Staff Editorial

Rod Blum ethics probe is no conspiracy

U.S. Rep. Rod Blum speaks at Northeast Iowa Community College Town Clock Business Center in Dubuque on Monday, July 9, 2018. (Liz Martin/The Gazette)
U.S. Rep. Rod Blum speaks at Northeast Iowa Community College Town Clock Business Center in Dubuque on Monday, July 9, 2018. (Liz Martin/The Gazette)

The House Ethics Committee has decided to take a look at Republican U.S. Rep. Rod Blum’s failure to properly disclose his role in a business venture known as Tin Moon. In the wake of last week’s announcement, the congressman is lashing out, blaming Democrats and the media for orchestrating what he calls a political “assassination attempt.”

But to us, it seems Blum’s problems are self-inflicted.

He failed to disclose his ownership role in Tin Moon, a Dubuque company promising to help businesses bury derogatory information in online searches, including government regulatory problems. It’s not exactly the sort of public service a congressman usually provides.

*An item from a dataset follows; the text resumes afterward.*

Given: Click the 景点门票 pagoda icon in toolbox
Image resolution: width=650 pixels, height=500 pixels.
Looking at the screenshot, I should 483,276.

Blum’s congressional portrait appeared, and then disappeared, from the company’s website. One of Blum’s staffers appeared in a fake ad as a satisfied client extolling Tin Moon’s work. All of this was first reported by the Associated Press’ Ryan Foley.

Foley and other journalists have drawn Blum’s ire on social media for simply seeking answers to questions about Tin Moon and other matters. It’s clear the congressman is ripping a page from the president’s media-bashing playbook to fire up his political base as he faces a tough bid for re-election.

But no Democrats or reporters prompted Blum to make these missteps. What Blum is calling a “crusade of personal destruction” is actually an inquiry by the nonpartisan ethics committee operating within a Congress controlled by Republicans. That’s the committee’s job. The fact it’s now looking into Blum’s case does not necessarily mean he did anything wrong, and a report is expected in December.

Part of Blum’s job is facing public scrutiny for his actions as a public servant. On that score, we’ve seen a troubling pattern. Blum has, over the past 16 months, avoided open public events and town halls where he would face questions from constituents. He’s publicly rebuked journalists asking fair questions. Now, he paints an ethics inquiry as a partisan conspiracy.

Blum may or may not have an ethics issue. But it’s clear he has an accountability problem. Dodging questions and assailing the messengers won’t make it go away.